Showing posts with label Monetary Fund. Show all posts
Showing posts with label Monetary Fund. Show all posts

Tuesday, October 19, 2010

Vietnam's reserves dip to $13.85 bln in March - IMF

dollar

HANOI - Vietnam's international reserves hit $13.85 billion by the end of March this year, a 42 percent slump from the end of 2008, figures compiled by the International Monetary Fund show.

The figure confirms that Vietnam's reserves continued to fall well into this year as the dong remained under pressure against the dollar.
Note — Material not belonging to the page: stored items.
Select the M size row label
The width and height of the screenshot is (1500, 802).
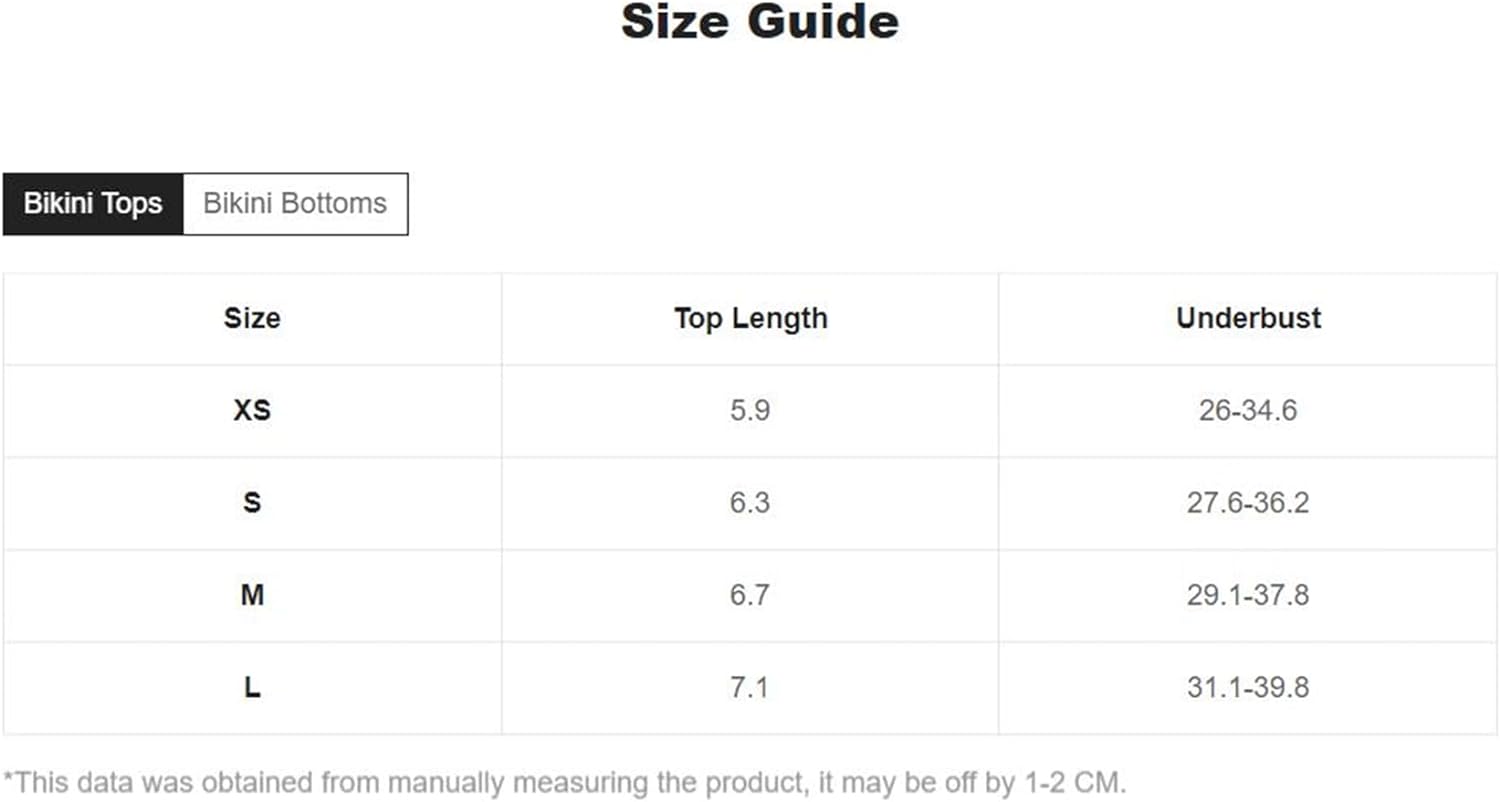[252, 596]
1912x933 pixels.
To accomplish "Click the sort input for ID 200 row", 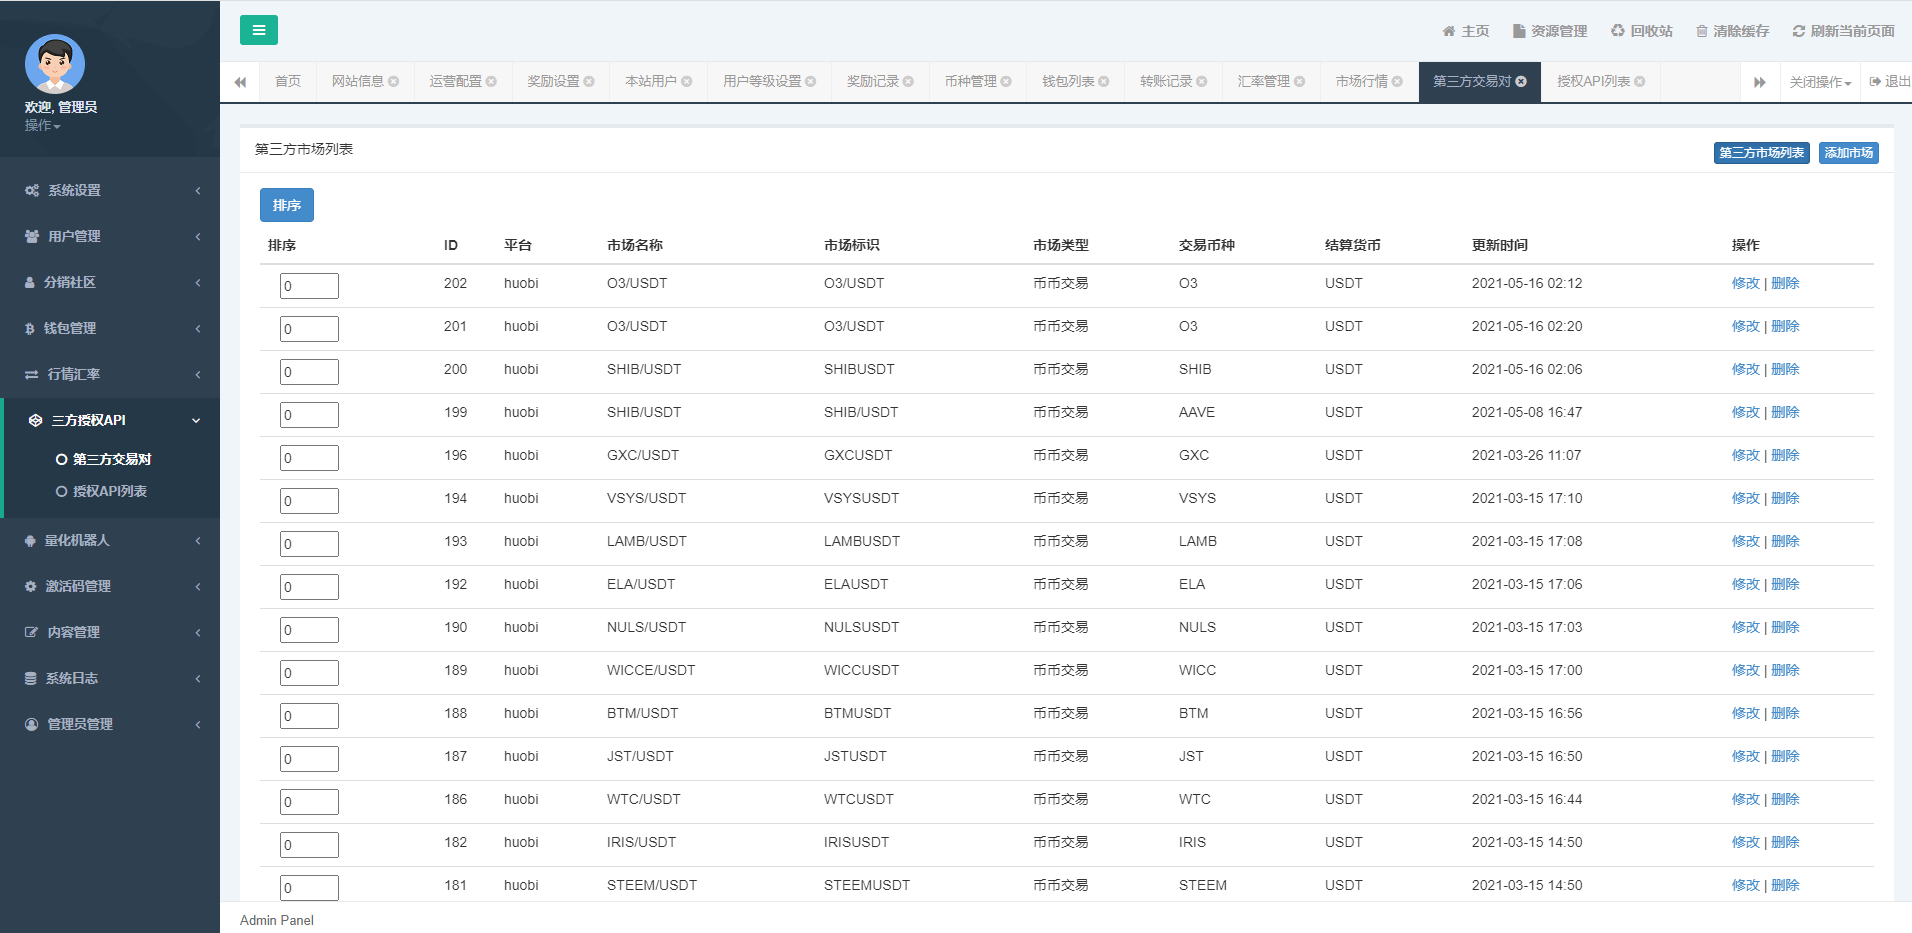I will click(309, 372).
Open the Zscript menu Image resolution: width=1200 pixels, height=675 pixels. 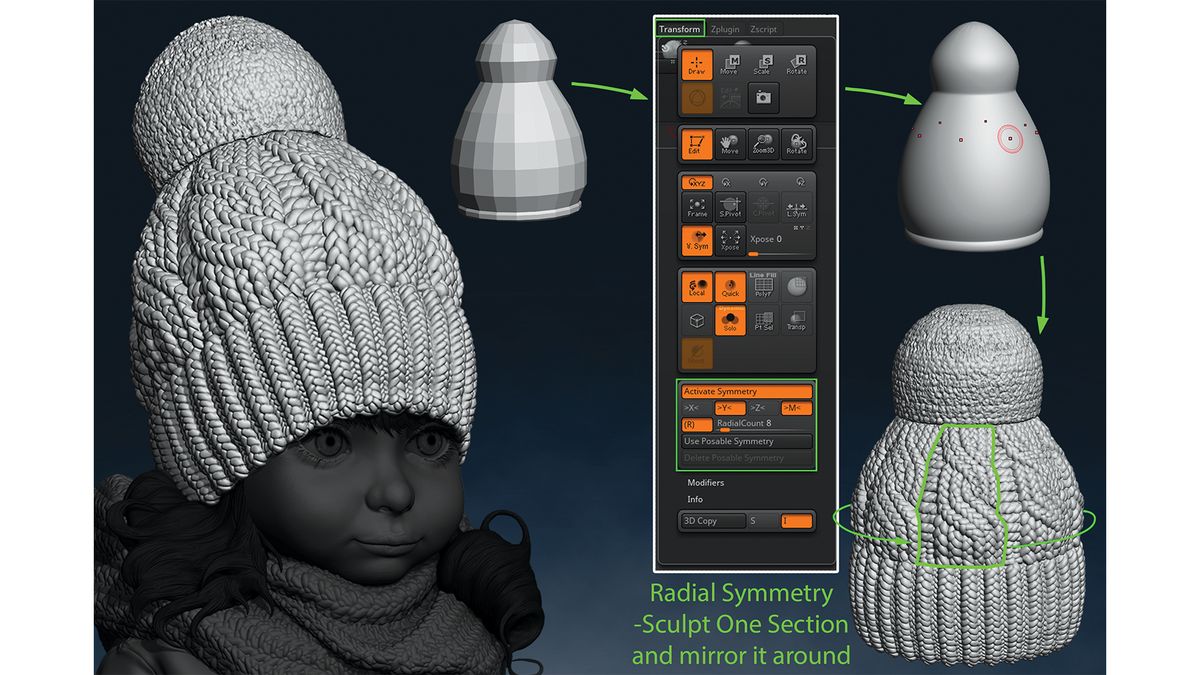[x=764, y=28]
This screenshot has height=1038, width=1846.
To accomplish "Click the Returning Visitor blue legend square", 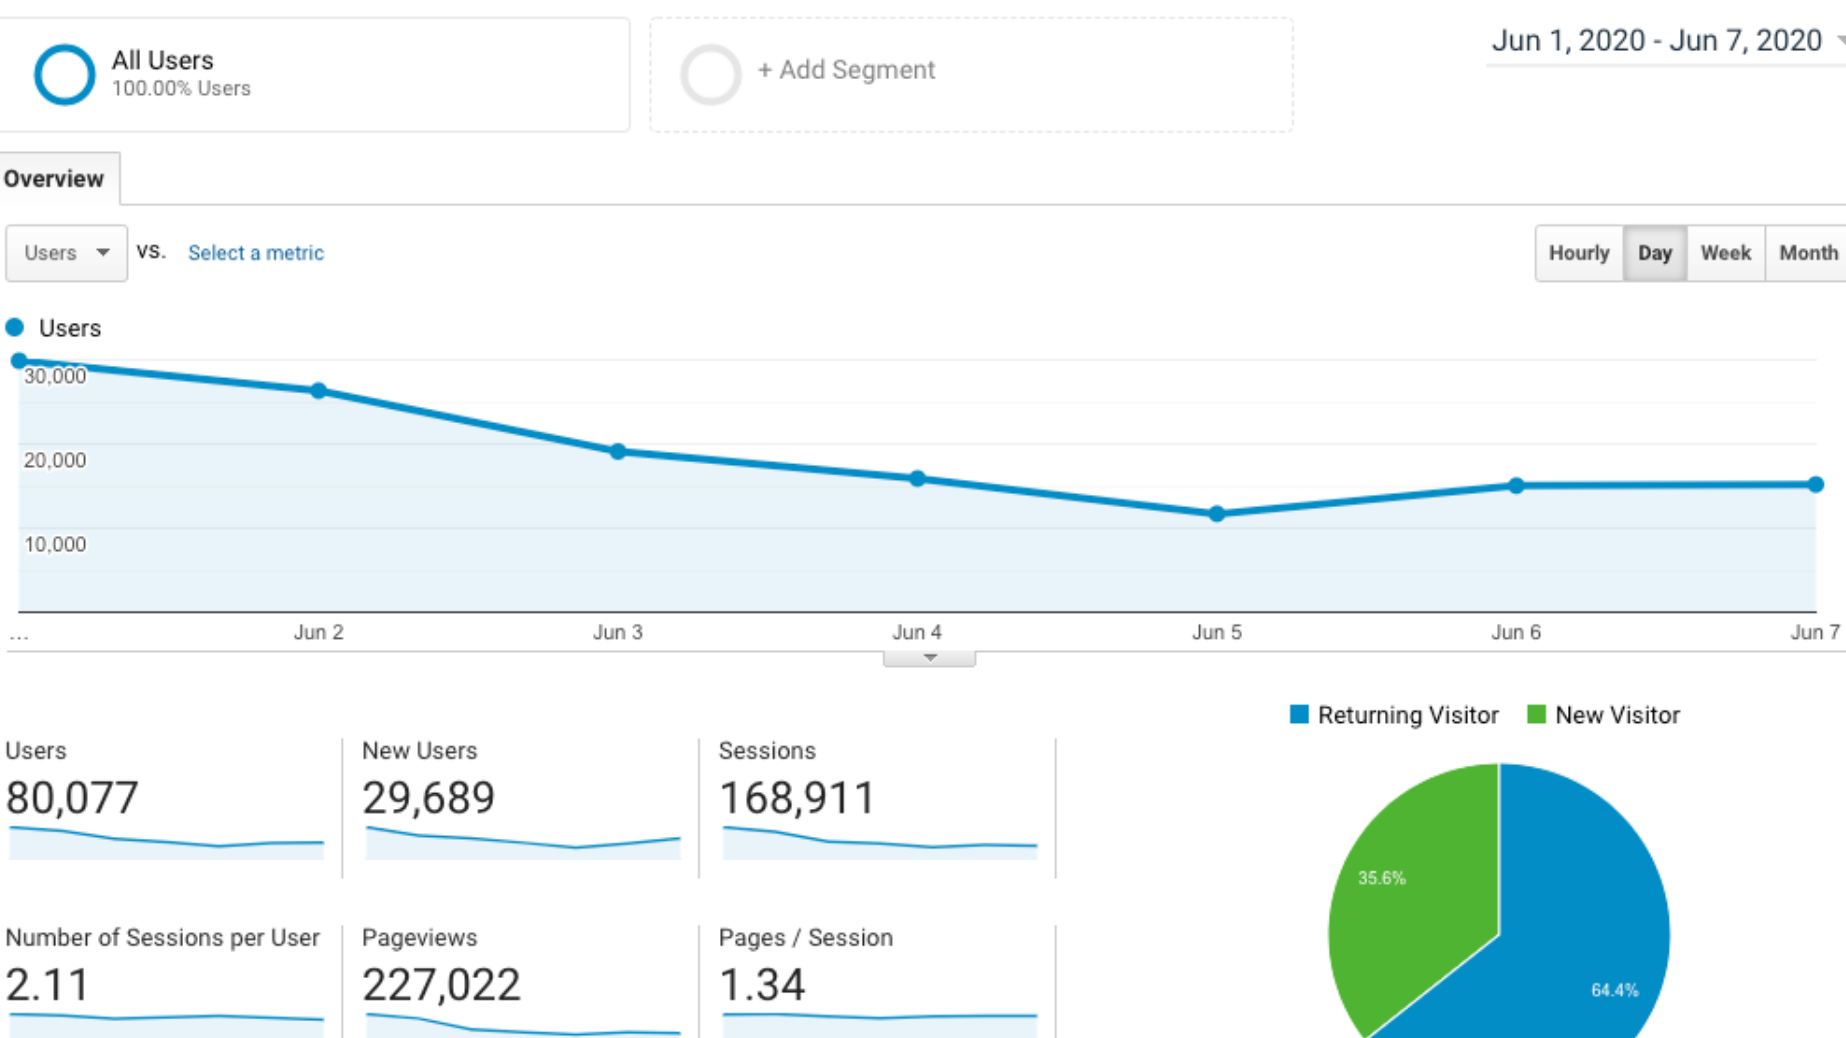I will tap(1299, 714).
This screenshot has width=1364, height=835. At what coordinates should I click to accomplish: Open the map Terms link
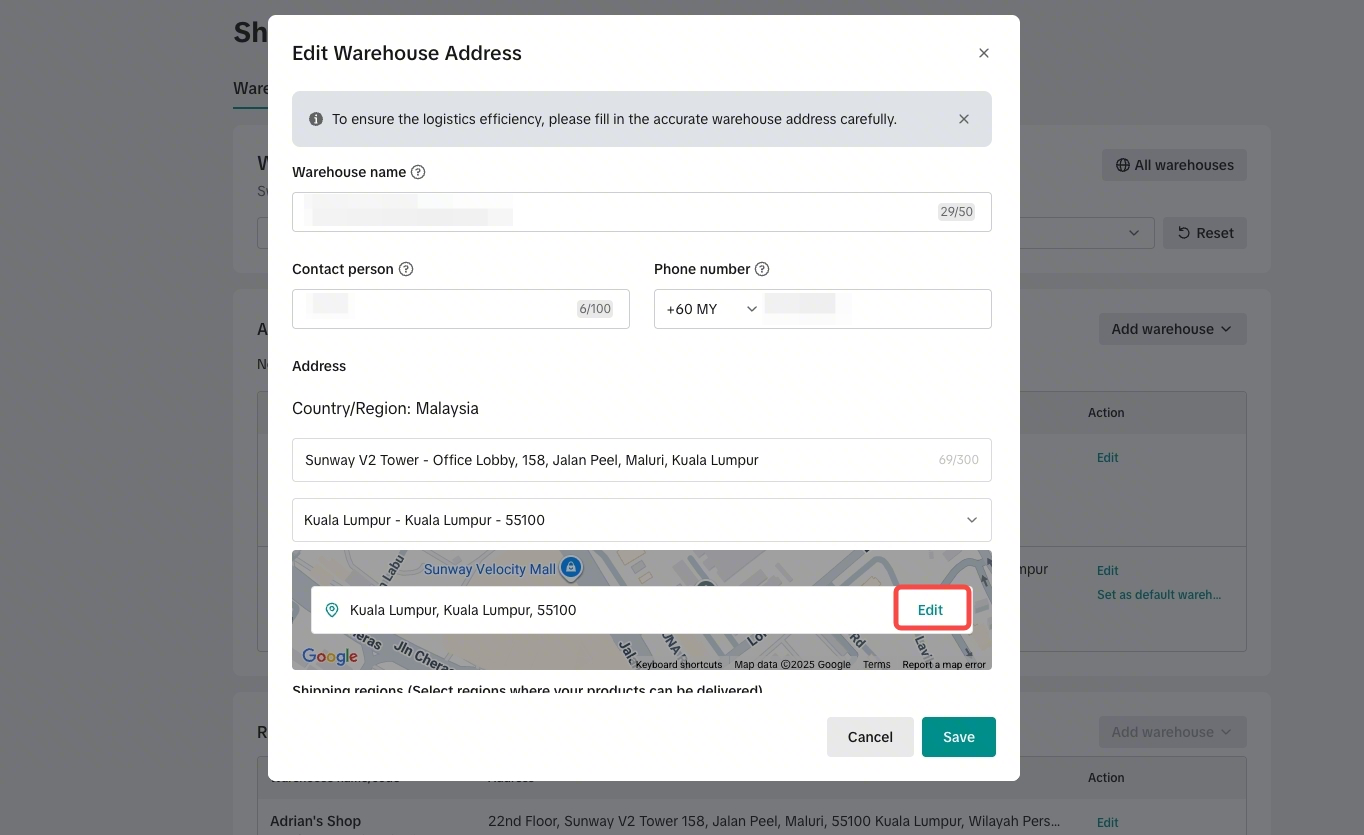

The State Bank of Vietnam does not make public the current level of foreign exchange reserves, leaving outside economists guessing about a figure seen as a critical gauge of the country's ability to keep its beleaguered currency on an even keel.

The International Monetary Fund's International Financial Statistics September update for Vietnam, posted on the IMF website, said total reserves minus gold stood at $13.85 billion at the end of March, falling from $15.49 billion in February and $15.74 billion in January.

At the end of 2008 reserves stood at $23.89 billion, it showed.

Vietnam has devalued the dong or adjusted its trading band against the dollar several times over the past two years, with the currency under depreciation pressure from a structural trade deficit, high inflation and chronically weak levels of confidence.

The central bank has lowered the midpoint reference rate around which the dong is allowed trade against the dollar in a fixed band by some 15 percent since mid-2008. The latest devaluation, a 2 percent move, was taken on Aug. 18.

The IMF had said in that June reserves equaled about seven weeks of imports, although the coffers had increased by about $1 billion by that point in the second quarter.

On Wednesday, the dong hovered around VND19,500 per dollar -- the weak end of its 3 percent trading band -- on interbank and unofficial markets.